第四十話 筆の家に、もう一棟
冷たい露が草葉を紫に染める頃、リュウは思わず息を呑んだ。かつて畑だった一角はすっかり更地となり、地面には整地魔法の痕跡がまだうっすらと光を放っている。空中には、小さな建設精霊たちが忙しなく飛び交い、まるで工房の精巧な機械音のような「ウィーン……トントントン!」というリズミカルな音色が響き渡った。
「……いや、これ……もう家じゃなくて、“村”じゃない?」
リュウがつぶやくと、背後からルナが設計図を差し出した。手元のページには、彼自身が原稿帳に走り書きした構想が、丁寧なイラストつきで描かれている。
筆の家・従業員寮
•六人の個室
•広めの共用食堂
•男女別の浴場
•洗濯室、談話室
•明るい窓に緑のカーテン
•朝日が差し込む設計で、日常と希望が宿る場所
「うん、間違いない。俺、こんな“人に優しい寮”を書くはずじゃなかった……」
自戒を込めた声に、ルナは目を輝かせて応じる。
「何言いよっと。最高たい!」
「うむ、まるで“社会福祉建築賞”にでも応募できそうな設計だな」
ミランダとティアも思わず顔をほころばせる。
「というか、もはやうちの異世界運営、王国より福祉進んでない……?」
リュウが感嘆交じりに言うと、バズがはち切れんばかりの笑顔で頷いた。
◆◆◆
数日後
青空の下、完成したばかりの寮が陽光に輝いていた。外観は「筆の家」と同じログハウス調だが、中に一歩足を踏み入れれば、温かい木の香りとともに新築特有の清潔感が鼻腔をくすぐる。

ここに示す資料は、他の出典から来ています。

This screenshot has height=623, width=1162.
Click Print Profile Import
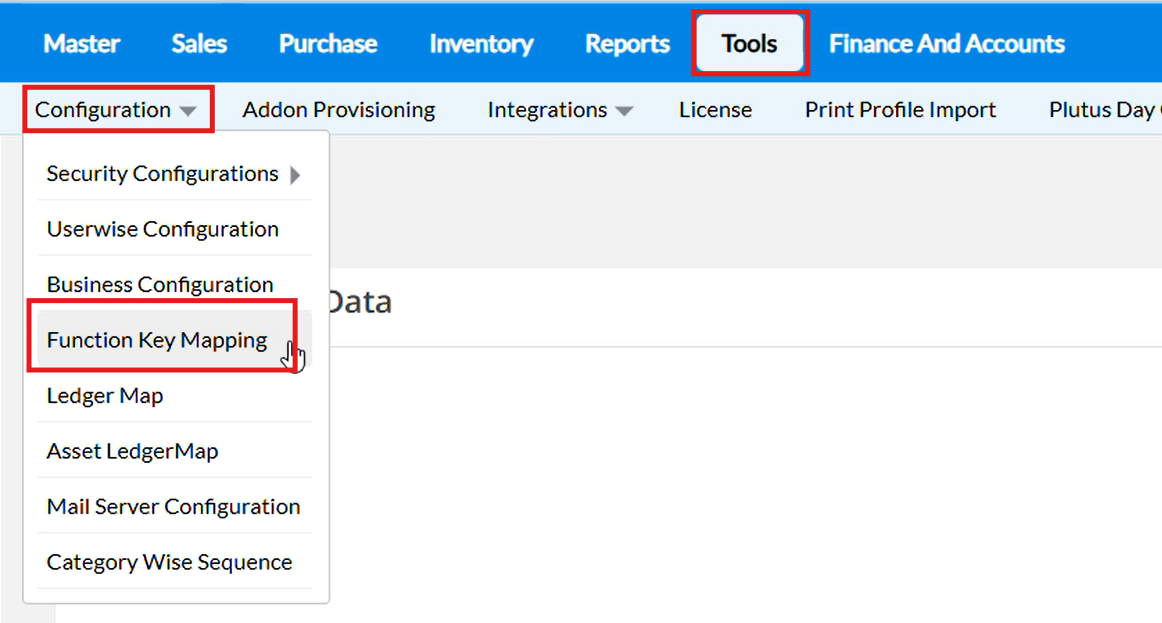point(900,110)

•個室には、ふかふかのベッド、仕事机、収納棚、本棚が完備。壁にはそれぞれの名前が刻まれた木製プレートが掛かっている。
•共用食堂は大きな丸テーブルが置かれ、十人分の椅子がゆったり配された。窓際にはハーブの鉢植えが並び、お昼には香りが部屋いっぱいに広がるだろう。

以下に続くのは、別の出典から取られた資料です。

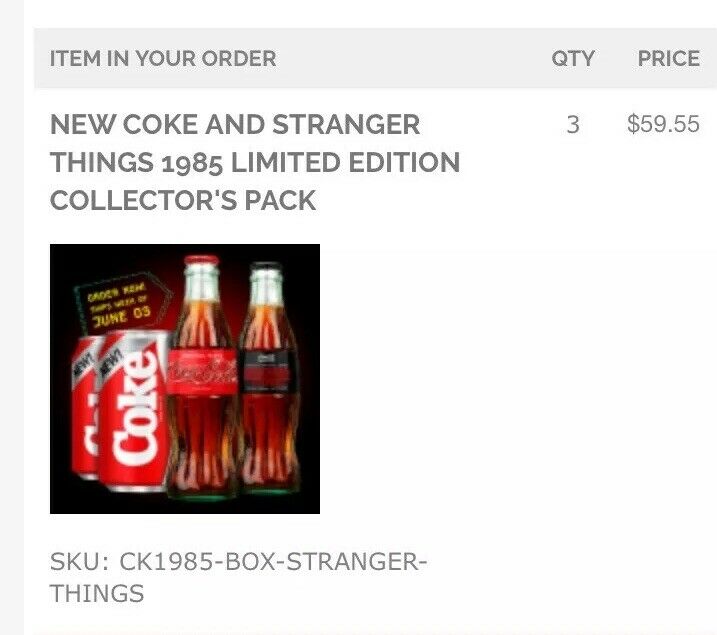Click the THINGS 1985 LIMITED EDITION title line
This screenshot has width=717, height=635.
(255, 163)
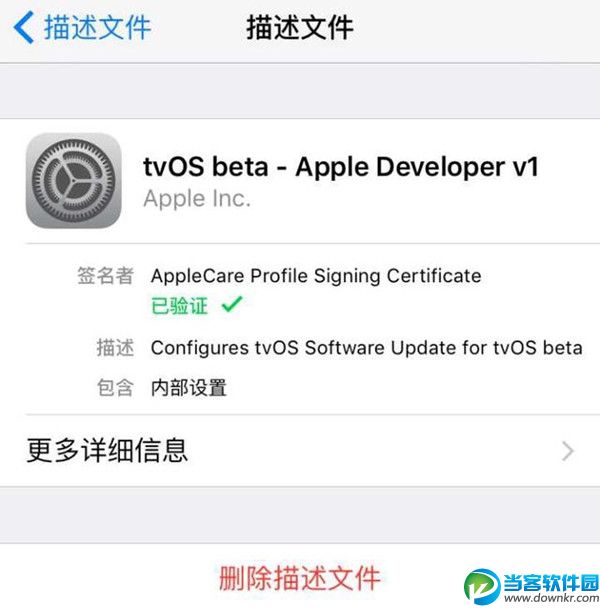
Task: Open the 更多详细信息 row
Action: (300, 451)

•談話室には天窓があり、夜には星空を眺めながら語り合える。リュウの趣味である漫画棚が一角に設置され、自由に手に取って読めるようになっている。
•洗濯室にはミランダ特製の草精石回転式脱水機が鎮座し、回すたびに微かな草の香りが立ち上がる仕掛けだ。
「わー! ここ、オレの部屋!? ふかふかベッドだー!!」
ロメオがはしゃぎながら跳ね回り、バズは扉を開けては閉め、窓から差し込む光を満喫している。
「ラミアちゃんの部屋、すごく静かでいい香り……」
ロッテが優しく囁くと、ラミアは少し照れたように微笑んだ。
「この机、前の家より広い……書きもの、はかどりそうです」
ミーガンはノートを出し、早速書き込みを始めた。
「よかった……みんなが喜んでくれるのが、一番ばい」
ルナの声には、揺るがぬ優しさが宿っていた。それを聞いたリュウは、天井の木目を見上げて小さく呟く。
「これで……これでようやく……引きこもれる……かも……」
「否。寮の世話係と新人教育により、あなたの自由時間は当面ゼロです」
ティアの鋭いツッコミが、あっけなくリュウの夢を打ち砕いた。
「どわああああ!!」
夜の歓迎会
暖色のランプが灯る食堂に、筆の家メンバーが持ち寄った料理がずらりと並ぶ。香ばしいパン、彩り豊かなサラダ、自家製のスープにローストチキン、まるで祝宴のような光景だ。
「はい、乾杯ばい! これからうちは家族ばい!」
ルナの音頭で、皆がグラスを掲げる。
「かんぱーい!」
ロメオはスープ皿を抱えたままノドを鳴らし、バズは鶏肉にかぶりつく音を響かせる。ミーガンは効率重視で帳簿片手に食事記録をつけ、ラミアは窓辺で静かにトマトを噛む。ロッテとミィは仲良くサラダを盛り付けながら笑い声を交わしている。
リュウはその賑わいを見つめ、原稿帳を開いてそっと筆を走らせた。
新しい家に、6つの灯りが灯った。
小さな笑い声、こぼれるスープの香り、誰かの心に「ここに居ていい」と思える場所ができた日。
それは、筆の家が“国”になる一歩だったのかもしれない。
完成したばかりの寮にも、すでに新たな物語の息吹が満ちていた。
「……うん、これも、悪くないかもな」
リュウの呟きに、どこからともなく鈴のような笑い声が響いたような気がした。
おそらくそれは、この家が“また誰かを受け入れた”証だったのだろう。